Simplicity Pattern

           

In the days when mothers sewed their daughters’ clothes,

a woman still lovely, weary now

but willing still to dream

of pretty party frocks and patent leather pumps,

sends her girls to bed.

It is late April,

when gold-flecked forsythia and tender-lipped forest violets

dress the spring earth.

As the sisters sleep, she lays out on the kitchen table

the Simplicity pattern’s tissue promise of carefully stitched shirtwaists.

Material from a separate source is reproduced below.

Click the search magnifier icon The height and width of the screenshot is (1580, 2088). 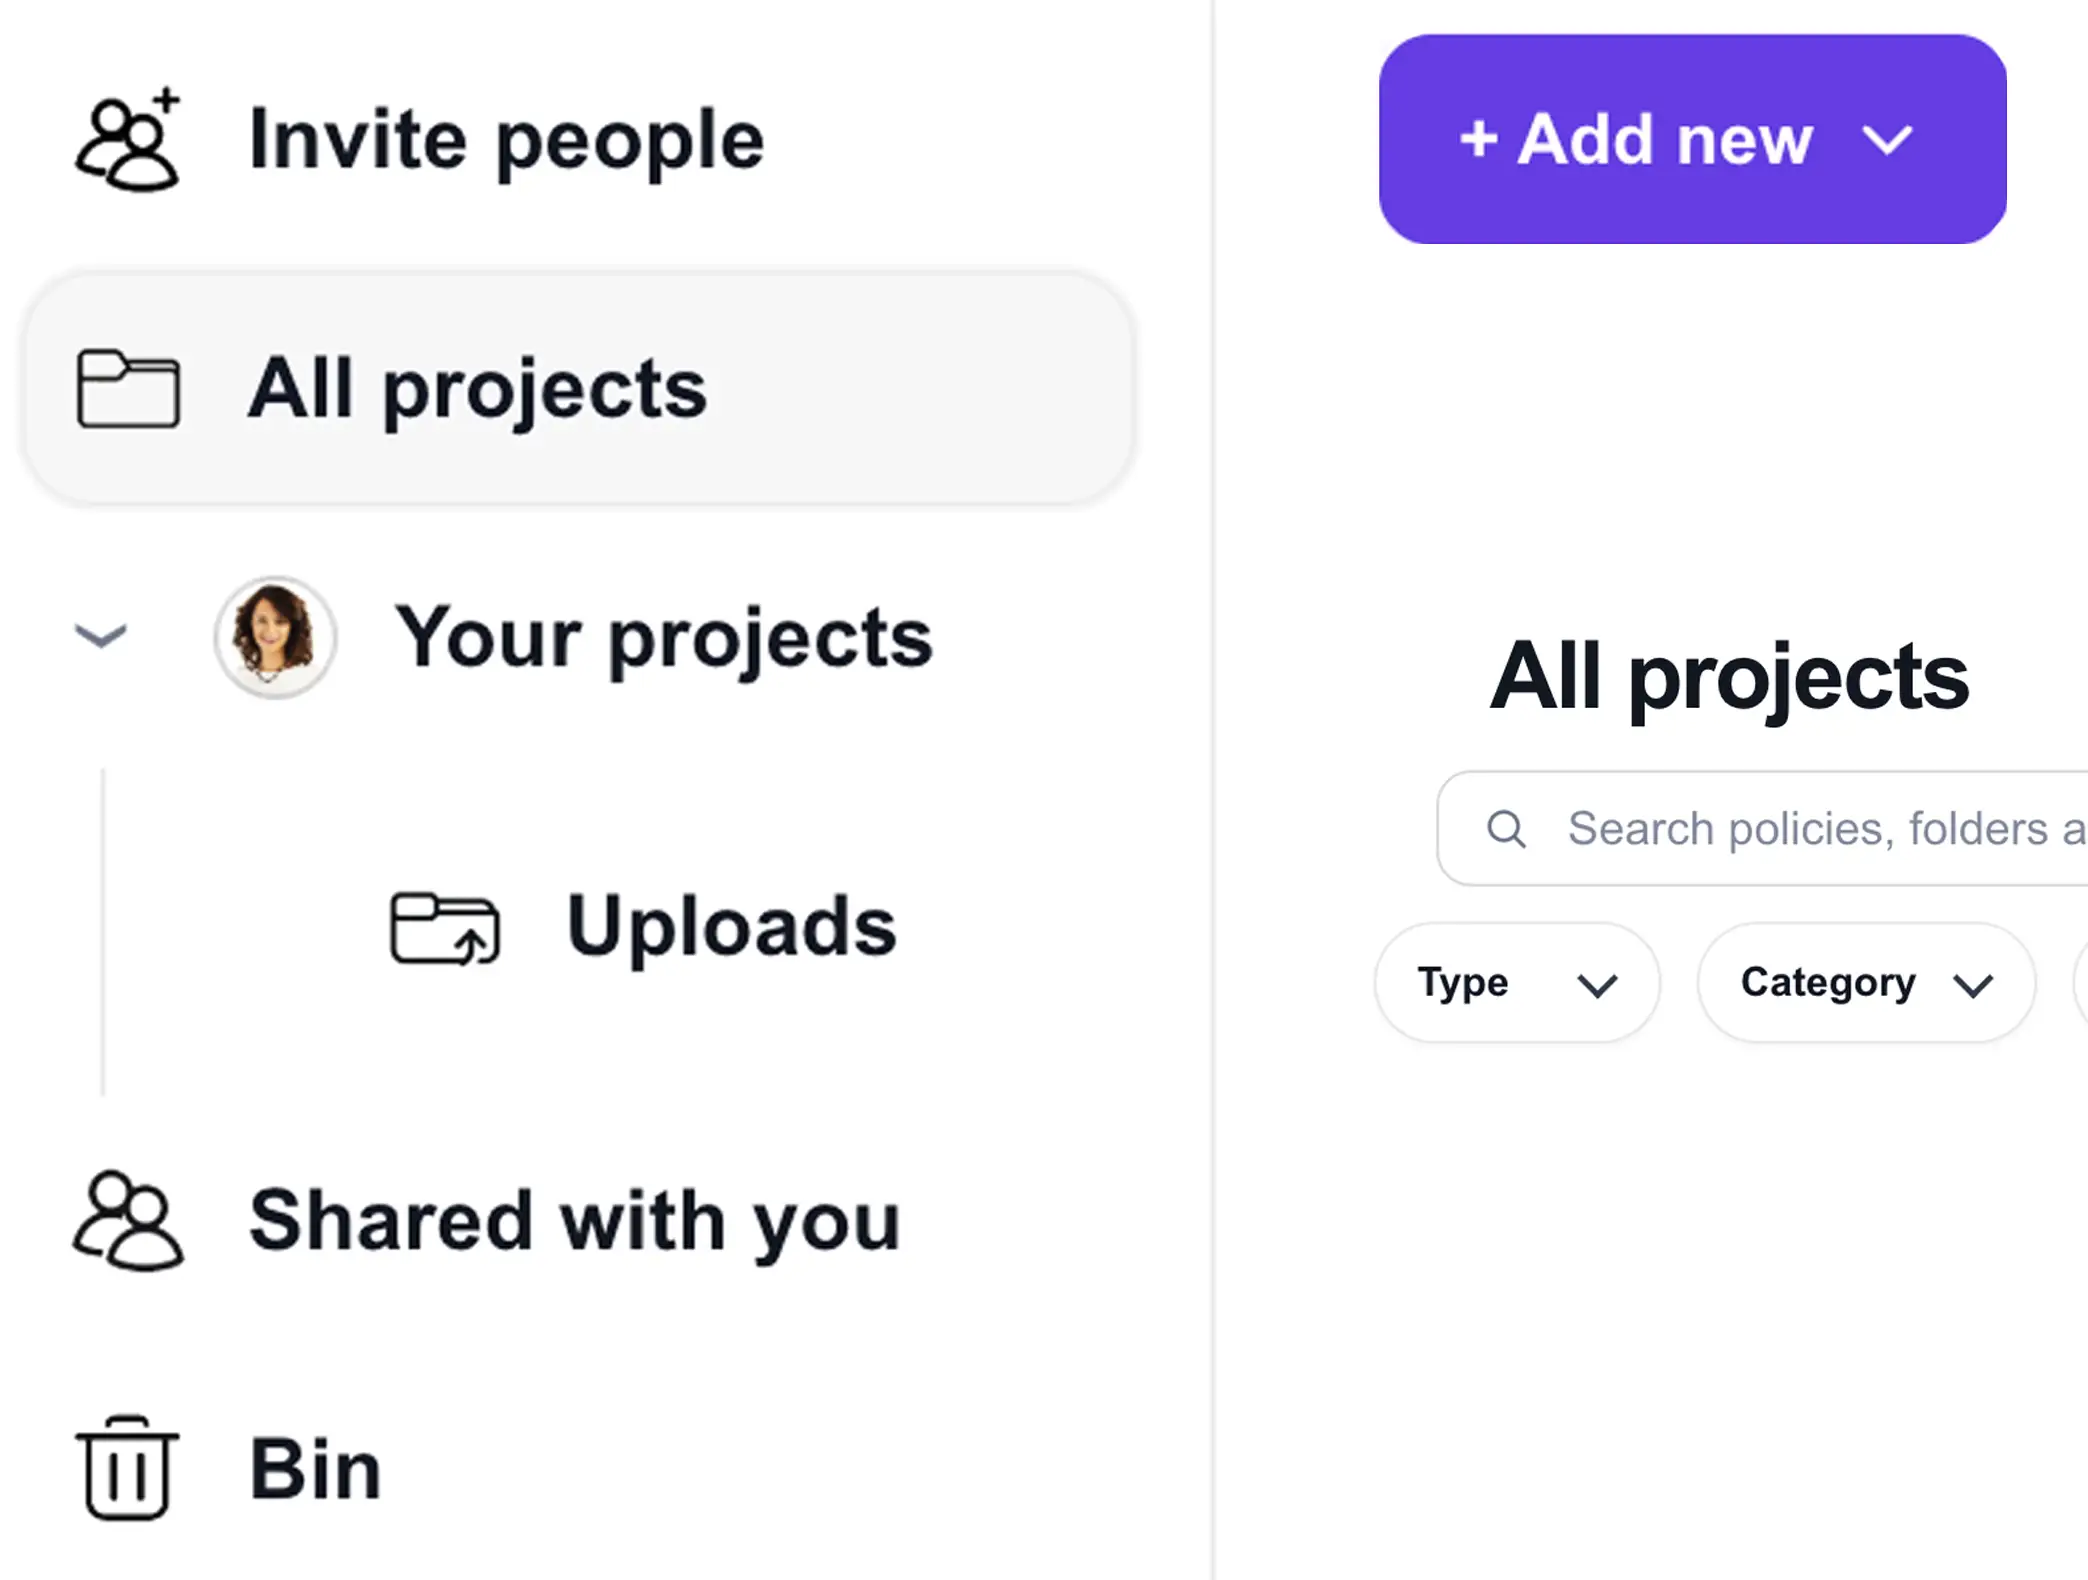coord(1506,829)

Her hands hold the pinking shears

and with each cut a third-grader’s surprise

becomes delight as she tries on

the white-and-yellow checked dress,

full-skirted, matching belt,

rickrack at the neck and trim for the cap sleeves.

The older sister steps into the violet dress,

fashioned as a fifth-grader’s princess raiment

and down the road they walk,

almost too elated to notice

the fast-flowing brook tumbling over rocks,

the robins and finches whistling to them

as Newfield Road merges with Main Street

and they see the red brick school

and the children on the playground

and the yellow and purple of their full skirts

swirl with the fresh new air of May.

Did we tell her we cherished her hands

that cut and fit and stitched the colors of spring;

her pride, that sent us off in new dresses

to dance around the Maypole;

her gifts, more than I can count

or even remember?

It was in the days when love was spoken

in the tissue rustle of a Simplicity pattern,

in the careful choice of purple cotton and yellow and white checks,

the unnecessary expense of rickrack to make the dress special,

the matching fabric-covered belt to cinch the small waists

and add an extra flare

to the dancing skirts of the daughters’ new dresses.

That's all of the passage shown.